§ **EXERCISE PROMPT**
Using the entries that follow, collect the lines where the word "computer" appears.

(Records drawn from a dataset)
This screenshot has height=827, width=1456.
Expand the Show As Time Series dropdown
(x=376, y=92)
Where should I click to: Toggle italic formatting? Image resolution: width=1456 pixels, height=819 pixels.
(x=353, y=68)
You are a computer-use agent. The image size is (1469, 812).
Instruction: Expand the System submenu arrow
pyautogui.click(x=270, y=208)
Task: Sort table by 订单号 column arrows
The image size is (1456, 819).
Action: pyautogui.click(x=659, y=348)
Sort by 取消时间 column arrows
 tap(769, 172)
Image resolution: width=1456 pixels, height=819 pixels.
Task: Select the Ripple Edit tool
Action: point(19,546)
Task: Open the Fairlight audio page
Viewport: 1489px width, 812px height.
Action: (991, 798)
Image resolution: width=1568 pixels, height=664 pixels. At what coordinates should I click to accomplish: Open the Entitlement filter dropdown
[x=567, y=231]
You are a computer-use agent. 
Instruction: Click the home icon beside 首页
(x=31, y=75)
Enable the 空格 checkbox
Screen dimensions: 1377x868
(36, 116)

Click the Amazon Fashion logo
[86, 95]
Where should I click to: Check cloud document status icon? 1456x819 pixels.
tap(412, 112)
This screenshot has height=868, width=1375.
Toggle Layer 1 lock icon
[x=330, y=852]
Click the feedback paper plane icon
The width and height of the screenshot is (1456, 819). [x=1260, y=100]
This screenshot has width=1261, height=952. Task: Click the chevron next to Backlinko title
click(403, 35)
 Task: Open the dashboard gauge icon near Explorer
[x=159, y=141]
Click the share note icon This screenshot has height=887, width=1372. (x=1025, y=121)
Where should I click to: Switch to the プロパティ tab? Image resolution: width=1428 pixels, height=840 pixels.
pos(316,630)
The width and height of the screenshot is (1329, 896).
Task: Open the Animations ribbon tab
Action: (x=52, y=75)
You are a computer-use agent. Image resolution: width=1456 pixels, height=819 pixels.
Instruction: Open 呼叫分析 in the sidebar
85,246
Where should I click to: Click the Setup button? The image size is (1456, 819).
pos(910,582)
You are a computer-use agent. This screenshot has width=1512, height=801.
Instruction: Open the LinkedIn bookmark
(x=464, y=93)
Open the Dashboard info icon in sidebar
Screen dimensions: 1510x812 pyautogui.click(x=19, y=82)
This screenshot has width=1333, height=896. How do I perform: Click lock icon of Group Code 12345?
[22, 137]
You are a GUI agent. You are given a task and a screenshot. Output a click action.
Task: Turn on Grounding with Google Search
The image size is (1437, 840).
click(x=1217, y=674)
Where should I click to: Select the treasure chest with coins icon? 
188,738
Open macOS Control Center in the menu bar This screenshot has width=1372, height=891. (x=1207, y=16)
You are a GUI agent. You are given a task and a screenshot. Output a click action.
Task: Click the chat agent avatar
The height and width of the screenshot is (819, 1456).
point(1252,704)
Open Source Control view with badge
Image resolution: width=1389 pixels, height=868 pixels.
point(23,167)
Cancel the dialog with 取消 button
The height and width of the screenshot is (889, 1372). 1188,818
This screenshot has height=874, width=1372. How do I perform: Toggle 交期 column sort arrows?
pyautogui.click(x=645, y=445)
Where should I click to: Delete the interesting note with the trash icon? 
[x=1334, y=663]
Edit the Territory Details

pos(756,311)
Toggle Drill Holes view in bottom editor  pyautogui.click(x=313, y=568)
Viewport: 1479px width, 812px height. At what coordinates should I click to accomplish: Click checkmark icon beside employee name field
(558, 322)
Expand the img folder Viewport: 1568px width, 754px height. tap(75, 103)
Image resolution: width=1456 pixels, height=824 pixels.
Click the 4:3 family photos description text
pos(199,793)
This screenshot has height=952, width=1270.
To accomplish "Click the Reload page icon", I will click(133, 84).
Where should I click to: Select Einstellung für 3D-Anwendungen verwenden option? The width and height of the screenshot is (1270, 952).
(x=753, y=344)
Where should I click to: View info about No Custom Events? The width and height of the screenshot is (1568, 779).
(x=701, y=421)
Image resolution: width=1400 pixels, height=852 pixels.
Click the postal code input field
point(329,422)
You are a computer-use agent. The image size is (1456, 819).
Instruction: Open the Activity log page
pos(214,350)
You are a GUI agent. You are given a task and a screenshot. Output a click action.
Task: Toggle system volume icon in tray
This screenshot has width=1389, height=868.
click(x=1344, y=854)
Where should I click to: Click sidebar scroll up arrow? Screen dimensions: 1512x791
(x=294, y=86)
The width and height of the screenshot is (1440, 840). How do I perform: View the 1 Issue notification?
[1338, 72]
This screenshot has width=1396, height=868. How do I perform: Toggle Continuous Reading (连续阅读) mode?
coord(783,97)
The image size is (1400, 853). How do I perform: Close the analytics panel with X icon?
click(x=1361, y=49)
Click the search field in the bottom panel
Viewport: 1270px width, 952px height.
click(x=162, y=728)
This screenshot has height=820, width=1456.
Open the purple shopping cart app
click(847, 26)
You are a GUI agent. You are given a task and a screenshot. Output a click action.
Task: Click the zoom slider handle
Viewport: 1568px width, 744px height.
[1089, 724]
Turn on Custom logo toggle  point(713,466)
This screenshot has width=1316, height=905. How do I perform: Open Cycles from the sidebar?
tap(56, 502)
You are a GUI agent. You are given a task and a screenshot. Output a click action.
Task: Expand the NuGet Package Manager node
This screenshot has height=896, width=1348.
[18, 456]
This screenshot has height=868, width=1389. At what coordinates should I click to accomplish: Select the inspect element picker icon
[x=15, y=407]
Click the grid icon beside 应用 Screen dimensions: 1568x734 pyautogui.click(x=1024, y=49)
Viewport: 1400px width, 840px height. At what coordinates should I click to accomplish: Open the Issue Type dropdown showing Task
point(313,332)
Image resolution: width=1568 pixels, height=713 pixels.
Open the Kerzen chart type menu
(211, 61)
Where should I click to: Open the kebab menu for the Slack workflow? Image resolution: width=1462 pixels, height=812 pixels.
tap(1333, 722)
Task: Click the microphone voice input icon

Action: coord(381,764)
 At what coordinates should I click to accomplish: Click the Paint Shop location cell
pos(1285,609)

§ **RESPONSE BOX**
You are a computer-use agent. The image size is (1469, 812).
You are a computer-use agent. 
You are a computer-use agent. Image resolution: width=1456 pixels, height=819 pixels.
You are a computer-use agent. This screenshot has width=1512, height=801.
You are a computer-use agent. The image size is (1456, 819).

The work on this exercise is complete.